Aim of the task
From the entries that follow, gather each line holding the word "badge".

-------- Records to process

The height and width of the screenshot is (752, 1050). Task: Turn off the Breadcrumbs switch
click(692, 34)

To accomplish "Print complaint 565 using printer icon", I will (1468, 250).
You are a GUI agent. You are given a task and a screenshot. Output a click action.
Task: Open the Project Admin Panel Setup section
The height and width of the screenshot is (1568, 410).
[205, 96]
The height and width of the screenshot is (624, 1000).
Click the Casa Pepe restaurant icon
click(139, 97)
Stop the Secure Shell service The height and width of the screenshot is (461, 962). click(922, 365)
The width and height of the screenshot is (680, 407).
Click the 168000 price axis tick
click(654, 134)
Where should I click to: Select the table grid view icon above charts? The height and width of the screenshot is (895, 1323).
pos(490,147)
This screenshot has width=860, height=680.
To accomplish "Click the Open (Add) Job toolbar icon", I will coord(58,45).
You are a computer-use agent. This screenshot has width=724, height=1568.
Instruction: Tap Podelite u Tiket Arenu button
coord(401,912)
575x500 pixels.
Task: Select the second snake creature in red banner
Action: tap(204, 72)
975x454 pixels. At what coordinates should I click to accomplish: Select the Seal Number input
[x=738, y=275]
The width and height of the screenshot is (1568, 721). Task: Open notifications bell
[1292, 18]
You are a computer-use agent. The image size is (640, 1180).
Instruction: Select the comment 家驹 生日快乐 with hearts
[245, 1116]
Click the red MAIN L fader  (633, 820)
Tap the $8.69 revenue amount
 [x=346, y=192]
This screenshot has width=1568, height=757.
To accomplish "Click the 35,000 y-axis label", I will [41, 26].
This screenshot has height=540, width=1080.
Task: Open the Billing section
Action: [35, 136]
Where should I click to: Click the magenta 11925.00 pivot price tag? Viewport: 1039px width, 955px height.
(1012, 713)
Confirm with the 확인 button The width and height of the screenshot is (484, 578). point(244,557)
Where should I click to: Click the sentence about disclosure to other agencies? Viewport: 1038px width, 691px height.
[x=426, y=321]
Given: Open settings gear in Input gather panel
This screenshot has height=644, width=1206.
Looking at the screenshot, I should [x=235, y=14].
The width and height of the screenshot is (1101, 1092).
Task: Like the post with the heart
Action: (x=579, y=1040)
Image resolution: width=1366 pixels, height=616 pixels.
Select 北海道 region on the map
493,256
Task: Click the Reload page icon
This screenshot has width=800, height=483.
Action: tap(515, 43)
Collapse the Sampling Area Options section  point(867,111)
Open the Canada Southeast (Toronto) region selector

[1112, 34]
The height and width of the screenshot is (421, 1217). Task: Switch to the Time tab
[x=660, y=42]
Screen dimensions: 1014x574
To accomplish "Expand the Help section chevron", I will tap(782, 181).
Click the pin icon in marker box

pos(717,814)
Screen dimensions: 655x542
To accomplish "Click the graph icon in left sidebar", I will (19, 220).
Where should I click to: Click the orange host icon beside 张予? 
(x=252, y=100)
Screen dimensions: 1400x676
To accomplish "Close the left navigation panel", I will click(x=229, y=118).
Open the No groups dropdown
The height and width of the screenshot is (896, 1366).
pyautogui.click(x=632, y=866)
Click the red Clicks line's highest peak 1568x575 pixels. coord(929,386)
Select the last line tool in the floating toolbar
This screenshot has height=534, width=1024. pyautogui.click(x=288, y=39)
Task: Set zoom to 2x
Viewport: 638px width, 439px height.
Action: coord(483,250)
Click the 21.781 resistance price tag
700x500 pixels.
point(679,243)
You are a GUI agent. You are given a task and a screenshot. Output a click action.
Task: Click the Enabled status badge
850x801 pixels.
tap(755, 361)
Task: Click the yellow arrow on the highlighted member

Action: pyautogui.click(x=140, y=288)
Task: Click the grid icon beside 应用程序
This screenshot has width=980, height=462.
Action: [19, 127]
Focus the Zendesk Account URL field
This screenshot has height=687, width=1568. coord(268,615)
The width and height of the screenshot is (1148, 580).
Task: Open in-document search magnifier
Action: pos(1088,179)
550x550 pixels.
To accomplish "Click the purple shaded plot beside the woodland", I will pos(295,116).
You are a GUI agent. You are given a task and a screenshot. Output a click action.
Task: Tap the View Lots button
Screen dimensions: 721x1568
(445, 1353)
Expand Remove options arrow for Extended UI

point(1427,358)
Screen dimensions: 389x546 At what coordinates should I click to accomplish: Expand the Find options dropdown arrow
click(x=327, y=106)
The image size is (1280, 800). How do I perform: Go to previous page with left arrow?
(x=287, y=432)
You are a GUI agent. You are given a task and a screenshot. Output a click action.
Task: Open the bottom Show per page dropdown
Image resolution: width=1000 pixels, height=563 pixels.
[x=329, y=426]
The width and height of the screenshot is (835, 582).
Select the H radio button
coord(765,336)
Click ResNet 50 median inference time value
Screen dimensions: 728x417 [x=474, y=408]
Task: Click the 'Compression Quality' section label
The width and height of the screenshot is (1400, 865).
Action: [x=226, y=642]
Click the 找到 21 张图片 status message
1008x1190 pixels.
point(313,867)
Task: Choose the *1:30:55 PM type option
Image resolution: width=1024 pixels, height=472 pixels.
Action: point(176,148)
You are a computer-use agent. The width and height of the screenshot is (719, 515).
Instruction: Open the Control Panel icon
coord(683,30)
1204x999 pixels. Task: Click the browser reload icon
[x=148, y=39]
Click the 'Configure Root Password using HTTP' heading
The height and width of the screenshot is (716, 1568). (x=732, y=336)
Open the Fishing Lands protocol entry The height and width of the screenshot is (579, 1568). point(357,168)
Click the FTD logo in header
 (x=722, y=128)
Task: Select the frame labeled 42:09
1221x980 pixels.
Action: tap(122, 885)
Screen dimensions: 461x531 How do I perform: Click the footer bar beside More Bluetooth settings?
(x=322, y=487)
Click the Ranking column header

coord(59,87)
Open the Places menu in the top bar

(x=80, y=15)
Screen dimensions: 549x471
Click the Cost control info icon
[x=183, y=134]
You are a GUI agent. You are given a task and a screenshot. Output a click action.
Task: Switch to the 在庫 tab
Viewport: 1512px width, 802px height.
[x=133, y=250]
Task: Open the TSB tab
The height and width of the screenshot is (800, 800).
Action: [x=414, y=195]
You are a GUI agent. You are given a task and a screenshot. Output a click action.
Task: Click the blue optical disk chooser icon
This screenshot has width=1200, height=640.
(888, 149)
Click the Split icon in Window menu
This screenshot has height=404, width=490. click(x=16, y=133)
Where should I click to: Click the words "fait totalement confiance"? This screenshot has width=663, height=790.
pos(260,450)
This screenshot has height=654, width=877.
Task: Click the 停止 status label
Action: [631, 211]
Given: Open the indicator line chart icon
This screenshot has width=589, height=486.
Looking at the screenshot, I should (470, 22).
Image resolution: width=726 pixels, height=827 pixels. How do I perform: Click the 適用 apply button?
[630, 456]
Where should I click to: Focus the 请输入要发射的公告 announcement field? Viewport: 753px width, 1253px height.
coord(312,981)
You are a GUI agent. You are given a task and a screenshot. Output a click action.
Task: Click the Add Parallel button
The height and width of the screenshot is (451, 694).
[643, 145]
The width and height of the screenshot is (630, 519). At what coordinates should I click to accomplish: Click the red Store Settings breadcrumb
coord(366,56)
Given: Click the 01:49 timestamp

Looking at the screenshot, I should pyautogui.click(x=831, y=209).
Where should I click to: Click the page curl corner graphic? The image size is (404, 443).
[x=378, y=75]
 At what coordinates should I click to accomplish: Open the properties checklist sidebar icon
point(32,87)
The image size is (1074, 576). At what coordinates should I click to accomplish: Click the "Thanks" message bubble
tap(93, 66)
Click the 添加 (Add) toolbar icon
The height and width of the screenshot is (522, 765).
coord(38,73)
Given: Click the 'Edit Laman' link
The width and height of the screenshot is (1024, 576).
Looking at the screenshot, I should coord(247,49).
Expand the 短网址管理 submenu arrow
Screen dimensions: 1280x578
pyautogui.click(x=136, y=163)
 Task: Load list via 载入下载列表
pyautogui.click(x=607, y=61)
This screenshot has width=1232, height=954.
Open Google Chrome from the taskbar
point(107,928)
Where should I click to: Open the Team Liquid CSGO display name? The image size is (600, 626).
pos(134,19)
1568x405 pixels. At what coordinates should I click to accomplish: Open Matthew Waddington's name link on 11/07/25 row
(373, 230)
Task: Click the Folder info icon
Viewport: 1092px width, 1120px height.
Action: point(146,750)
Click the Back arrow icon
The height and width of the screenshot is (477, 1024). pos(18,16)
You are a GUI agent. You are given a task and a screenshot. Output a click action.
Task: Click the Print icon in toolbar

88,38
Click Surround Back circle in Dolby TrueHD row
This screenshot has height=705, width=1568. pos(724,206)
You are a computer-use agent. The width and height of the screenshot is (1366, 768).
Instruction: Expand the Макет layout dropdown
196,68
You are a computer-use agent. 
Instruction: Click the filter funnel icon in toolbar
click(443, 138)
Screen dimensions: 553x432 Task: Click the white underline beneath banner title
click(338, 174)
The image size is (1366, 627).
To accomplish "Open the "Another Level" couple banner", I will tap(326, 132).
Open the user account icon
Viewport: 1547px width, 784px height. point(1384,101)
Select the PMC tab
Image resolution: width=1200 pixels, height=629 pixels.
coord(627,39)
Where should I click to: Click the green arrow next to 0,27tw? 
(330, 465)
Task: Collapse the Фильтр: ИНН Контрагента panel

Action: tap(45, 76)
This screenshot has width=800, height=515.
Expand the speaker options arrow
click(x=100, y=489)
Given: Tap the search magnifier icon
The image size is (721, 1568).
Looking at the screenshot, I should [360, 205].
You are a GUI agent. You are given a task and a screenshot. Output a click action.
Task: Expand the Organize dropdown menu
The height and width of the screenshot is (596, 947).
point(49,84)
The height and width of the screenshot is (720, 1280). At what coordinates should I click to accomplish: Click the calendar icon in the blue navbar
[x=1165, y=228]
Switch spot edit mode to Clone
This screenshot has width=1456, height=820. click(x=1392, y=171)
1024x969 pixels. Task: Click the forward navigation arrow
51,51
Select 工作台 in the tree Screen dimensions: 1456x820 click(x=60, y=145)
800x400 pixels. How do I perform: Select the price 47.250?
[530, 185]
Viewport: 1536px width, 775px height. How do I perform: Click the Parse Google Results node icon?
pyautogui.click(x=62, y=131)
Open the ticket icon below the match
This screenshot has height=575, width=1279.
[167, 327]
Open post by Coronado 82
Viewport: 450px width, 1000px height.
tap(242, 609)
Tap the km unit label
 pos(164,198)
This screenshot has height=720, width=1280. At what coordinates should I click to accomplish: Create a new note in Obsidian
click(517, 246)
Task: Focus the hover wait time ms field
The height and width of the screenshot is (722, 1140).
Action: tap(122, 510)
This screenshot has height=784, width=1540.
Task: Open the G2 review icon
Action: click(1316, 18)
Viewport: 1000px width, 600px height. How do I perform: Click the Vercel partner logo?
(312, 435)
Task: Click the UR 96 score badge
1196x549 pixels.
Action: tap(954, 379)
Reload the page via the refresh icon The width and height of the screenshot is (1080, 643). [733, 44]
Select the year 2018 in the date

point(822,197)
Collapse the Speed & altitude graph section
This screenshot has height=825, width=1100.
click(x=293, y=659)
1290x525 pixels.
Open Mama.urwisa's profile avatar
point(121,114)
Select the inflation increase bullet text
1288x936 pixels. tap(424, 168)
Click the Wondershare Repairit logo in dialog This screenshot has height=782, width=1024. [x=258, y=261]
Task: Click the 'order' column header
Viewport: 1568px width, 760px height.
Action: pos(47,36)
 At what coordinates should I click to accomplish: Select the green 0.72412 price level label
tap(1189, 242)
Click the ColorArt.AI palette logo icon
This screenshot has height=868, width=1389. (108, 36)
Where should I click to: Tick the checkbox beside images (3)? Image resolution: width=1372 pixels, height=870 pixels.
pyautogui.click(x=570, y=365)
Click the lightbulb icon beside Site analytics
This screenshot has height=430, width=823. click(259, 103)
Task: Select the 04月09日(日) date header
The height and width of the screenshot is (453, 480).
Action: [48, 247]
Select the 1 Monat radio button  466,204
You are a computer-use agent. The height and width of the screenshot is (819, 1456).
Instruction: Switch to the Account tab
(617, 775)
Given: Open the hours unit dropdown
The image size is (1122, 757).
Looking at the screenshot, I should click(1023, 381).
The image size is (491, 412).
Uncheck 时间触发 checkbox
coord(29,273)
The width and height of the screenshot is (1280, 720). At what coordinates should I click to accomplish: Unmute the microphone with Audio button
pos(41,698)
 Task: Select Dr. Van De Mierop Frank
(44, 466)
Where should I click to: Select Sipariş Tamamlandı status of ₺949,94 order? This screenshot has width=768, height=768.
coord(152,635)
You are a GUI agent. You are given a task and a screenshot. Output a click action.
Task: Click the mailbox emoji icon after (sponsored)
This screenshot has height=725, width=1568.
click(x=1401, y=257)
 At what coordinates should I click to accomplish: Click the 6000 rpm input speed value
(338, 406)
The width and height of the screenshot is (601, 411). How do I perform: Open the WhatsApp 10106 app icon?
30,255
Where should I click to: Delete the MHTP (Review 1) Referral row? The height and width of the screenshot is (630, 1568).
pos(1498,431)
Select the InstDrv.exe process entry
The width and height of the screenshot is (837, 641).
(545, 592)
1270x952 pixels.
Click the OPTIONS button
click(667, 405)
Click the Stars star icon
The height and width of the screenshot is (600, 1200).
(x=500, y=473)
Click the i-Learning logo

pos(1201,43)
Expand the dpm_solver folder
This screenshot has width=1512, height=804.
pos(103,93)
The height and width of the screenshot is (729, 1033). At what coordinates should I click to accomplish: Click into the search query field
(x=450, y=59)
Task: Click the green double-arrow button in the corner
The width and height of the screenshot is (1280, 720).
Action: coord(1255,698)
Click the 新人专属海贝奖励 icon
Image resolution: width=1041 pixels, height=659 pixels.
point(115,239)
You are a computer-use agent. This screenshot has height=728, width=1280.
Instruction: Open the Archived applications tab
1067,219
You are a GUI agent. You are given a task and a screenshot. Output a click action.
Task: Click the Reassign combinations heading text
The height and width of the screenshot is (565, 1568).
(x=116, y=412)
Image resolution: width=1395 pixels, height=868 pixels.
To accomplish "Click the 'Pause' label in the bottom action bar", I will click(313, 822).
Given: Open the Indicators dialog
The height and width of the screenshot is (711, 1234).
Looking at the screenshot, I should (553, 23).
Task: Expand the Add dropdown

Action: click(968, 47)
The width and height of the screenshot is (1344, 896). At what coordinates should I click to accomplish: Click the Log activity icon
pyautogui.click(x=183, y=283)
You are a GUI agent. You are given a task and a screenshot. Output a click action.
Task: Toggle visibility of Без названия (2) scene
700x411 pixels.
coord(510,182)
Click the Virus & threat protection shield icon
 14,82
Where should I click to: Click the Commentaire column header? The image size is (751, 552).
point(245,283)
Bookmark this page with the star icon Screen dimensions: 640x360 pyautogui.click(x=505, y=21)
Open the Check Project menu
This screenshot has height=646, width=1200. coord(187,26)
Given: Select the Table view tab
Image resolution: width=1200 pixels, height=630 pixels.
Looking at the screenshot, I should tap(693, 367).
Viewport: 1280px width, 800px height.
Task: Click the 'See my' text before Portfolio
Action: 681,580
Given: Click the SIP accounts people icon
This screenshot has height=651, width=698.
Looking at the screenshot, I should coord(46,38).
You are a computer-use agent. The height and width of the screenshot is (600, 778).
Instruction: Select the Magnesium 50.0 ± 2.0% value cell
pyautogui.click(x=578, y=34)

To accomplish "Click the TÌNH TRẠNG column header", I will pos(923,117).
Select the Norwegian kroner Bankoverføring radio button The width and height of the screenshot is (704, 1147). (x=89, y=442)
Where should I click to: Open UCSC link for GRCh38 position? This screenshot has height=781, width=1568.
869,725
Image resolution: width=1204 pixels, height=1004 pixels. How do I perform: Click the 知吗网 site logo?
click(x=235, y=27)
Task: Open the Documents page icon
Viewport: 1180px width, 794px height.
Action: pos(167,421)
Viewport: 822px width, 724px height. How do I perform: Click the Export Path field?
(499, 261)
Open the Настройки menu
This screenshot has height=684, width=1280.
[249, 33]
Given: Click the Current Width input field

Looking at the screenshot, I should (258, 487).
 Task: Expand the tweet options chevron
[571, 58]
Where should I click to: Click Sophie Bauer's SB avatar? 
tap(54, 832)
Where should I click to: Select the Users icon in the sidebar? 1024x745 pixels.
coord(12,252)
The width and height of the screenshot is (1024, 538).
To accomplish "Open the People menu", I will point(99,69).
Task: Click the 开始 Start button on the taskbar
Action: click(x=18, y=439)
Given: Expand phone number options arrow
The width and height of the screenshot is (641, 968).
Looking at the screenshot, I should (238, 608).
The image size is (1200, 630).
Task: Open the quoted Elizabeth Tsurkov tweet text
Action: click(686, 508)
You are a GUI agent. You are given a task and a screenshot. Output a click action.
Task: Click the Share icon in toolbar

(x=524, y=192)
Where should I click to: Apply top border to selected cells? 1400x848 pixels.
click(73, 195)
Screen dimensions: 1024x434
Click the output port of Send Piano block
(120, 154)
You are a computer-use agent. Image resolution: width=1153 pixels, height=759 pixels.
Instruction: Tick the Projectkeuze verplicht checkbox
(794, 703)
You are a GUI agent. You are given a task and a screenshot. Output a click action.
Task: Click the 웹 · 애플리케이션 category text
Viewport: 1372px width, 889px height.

----------------

Exercise answer
Task: Click the Enabled status badge
Task: Click the UR 96 score badge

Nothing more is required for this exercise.